Click-target data:
>>
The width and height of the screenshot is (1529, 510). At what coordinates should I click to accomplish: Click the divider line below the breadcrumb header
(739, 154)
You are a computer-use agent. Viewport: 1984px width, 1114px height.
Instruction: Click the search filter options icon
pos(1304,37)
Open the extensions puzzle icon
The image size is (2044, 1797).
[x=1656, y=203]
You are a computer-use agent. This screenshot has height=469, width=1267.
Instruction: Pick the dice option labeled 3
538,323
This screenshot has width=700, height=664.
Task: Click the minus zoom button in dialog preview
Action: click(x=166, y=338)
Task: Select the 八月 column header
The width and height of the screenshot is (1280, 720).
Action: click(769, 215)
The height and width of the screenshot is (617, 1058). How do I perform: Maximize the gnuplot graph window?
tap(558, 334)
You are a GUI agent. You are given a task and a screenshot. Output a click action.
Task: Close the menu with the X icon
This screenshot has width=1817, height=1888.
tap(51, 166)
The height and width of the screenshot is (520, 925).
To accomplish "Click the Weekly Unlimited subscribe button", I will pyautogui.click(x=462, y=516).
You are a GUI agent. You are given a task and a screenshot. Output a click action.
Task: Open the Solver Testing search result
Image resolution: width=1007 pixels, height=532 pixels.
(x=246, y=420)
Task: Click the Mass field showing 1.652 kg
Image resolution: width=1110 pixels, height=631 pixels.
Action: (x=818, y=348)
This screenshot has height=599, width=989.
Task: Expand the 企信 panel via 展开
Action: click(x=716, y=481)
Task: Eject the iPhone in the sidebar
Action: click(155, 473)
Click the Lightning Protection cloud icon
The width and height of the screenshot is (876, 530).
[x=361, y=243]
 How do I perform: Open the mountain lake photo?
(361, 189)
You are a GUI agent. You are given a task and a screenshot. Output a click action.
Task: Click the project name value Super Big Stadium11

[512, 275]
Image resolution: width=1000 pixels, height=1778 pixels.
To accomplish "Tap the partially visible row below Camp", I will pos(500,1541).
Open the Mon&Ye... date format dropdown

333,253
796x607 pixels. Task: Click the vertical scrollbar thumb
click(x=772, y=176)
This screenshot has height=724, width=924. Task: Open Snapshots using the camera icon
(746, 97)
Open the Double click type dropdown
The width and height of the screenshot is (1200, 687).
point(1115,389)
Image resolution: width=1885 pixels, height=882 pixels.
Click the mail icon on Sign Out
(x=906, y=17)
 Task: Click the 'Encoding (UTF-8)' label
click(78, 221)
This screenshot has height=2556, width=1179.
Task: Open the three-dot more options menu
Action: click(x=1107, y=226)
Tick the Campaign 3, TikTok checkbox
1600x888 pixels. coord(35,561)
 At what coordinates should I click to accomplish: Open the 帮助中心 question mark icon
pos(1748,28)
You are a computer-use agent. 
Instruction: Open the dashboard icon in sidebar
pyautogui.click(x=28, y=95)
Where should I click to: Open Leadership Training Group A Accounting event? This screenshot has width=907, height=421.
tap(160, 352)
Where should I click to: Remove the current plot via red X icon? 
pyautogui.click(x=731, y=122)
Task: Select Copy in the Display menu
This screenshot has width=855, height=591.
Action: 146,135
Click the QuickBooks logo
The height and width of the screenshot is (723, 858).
<<
Task goal: Change every "Instruction" in the data to "Command", and leave everything else unchanged.

Correct response:
The width and height of the screenshot is (1529, 510). At what coordinates should I click to accomplish: Click the divider line below the breadcrumb header
(739, 154)
You are a computer-use agent. Viewport: 1984px width, 1114px height.
Command: Click the search filter options icon
pos(1304,37)
Open the extensions puzzle icon
The image size is (2044, 1797).
[x=1656, y=203]
You are a computer-use agent. This screenshot has height=469, width=1267.
Command: Pick the dice option labeled 3
538,323
This screenshot has width=700, height=664.
Task: Click the minus zoom button in dialog preview
Action: click(x=166, y=338)
Task: Select the 八月 column header
The width and height of the screenshot is (1280, 720).
Action: click(769, 215)
The height and width of the screenshot is (617, 1058). How do I perform: Maximize the gnuplot graph window?
tap(558, 334)
You are a GUI agent. You are given a task and a screenshot. Output a click action.
Task: Close the menu with the X icon
This screenshot has width=1817, height=1888.
tap(51, 166)
The height and width of the screenshot is (520, 925).
To accomplish "Click the Weekly Unlimited subscribe button", I will pyautogui.click(x=462, y=516).
You are a GUI agent. You are given a task and a screenshot. Output a click action.
Task: Open the Solver Testing search result
Image resolution: width=1007 pixels, height=532 pixels.
(x=246, y=420)
Task: Click the Mass field showing 1.652 kg
Image resolution: width=1110 pixels, height=631 pixels.
Action: (x=818, y=348)
This screenshot has height=599, width=989.
Task: Expand the 企信 panel via 展开
Action: click(x=716, y=481)
Task: Eject the iPhone in the sidebar
Action: click(155, 473)
Click the Lightning Protection cloud icon
The width and height of the screenshot is (876, 530).
[x=361, y=243]
 How do I perform: Open the mountain lake photo?
(361, 189)
You are a GUI agent. You are given a task and a screenshot. Output a click action.
Task: Click the project name value Super Big Stadium11

[512, 275]
Image resolution: width=1000 pixels, height=1778 pixels.
To accomplish "Tap the partially visible row below Camp", I will pos(500,1541).
Open the Mon&Ye... date format dropdown

333,253
796x607 pixels. Task: Click the vertical scrollbar thumb
click(x=772, y=176)
This screenshot has height=724, width=924. Task: Open Snapshots using the camera icon
(746, 97)
Open the Double click type dropdown
The width and height of the screenshot is (1200, 687).
point(1115,389)
Image resolution: width=1885 pixels, height=882 pixels.
Click the mail icon on Sign Out
(x=906, y=17)
 Task: Click the 'Encoding (UTF-8)' label
click(78, 221)
This screenshot has height=2556, width=1179.
Task: Open the three-dot more options menu
Action: click(x=1107, y=226)
Tick the Campaign 3, TikTok checkbox
1600x888 pixels. coord(35,561)
 At what coordinates should I click to accomplish: Open the 帮助中心 question mark icon
pos(1748,28)
You are a computer-use agent. 
Command: Open the dashboard icon in sidebar
pyautogui.click(x=28, y=95)
Where should I click to: Open Leadership Training Group A Accounting event? This screenshot has width=907, height=421.
tap(160, 352)
Where should I click to: Remove the current plot via red X icon? 
pyautogui.click(x=731, y=122)
Task: Select Copy in the Display menu
This screenshot has width=855, height=591.
Action: 146,135
Click the QuickBooks logo
The height and width of the screenshot is (723, 858).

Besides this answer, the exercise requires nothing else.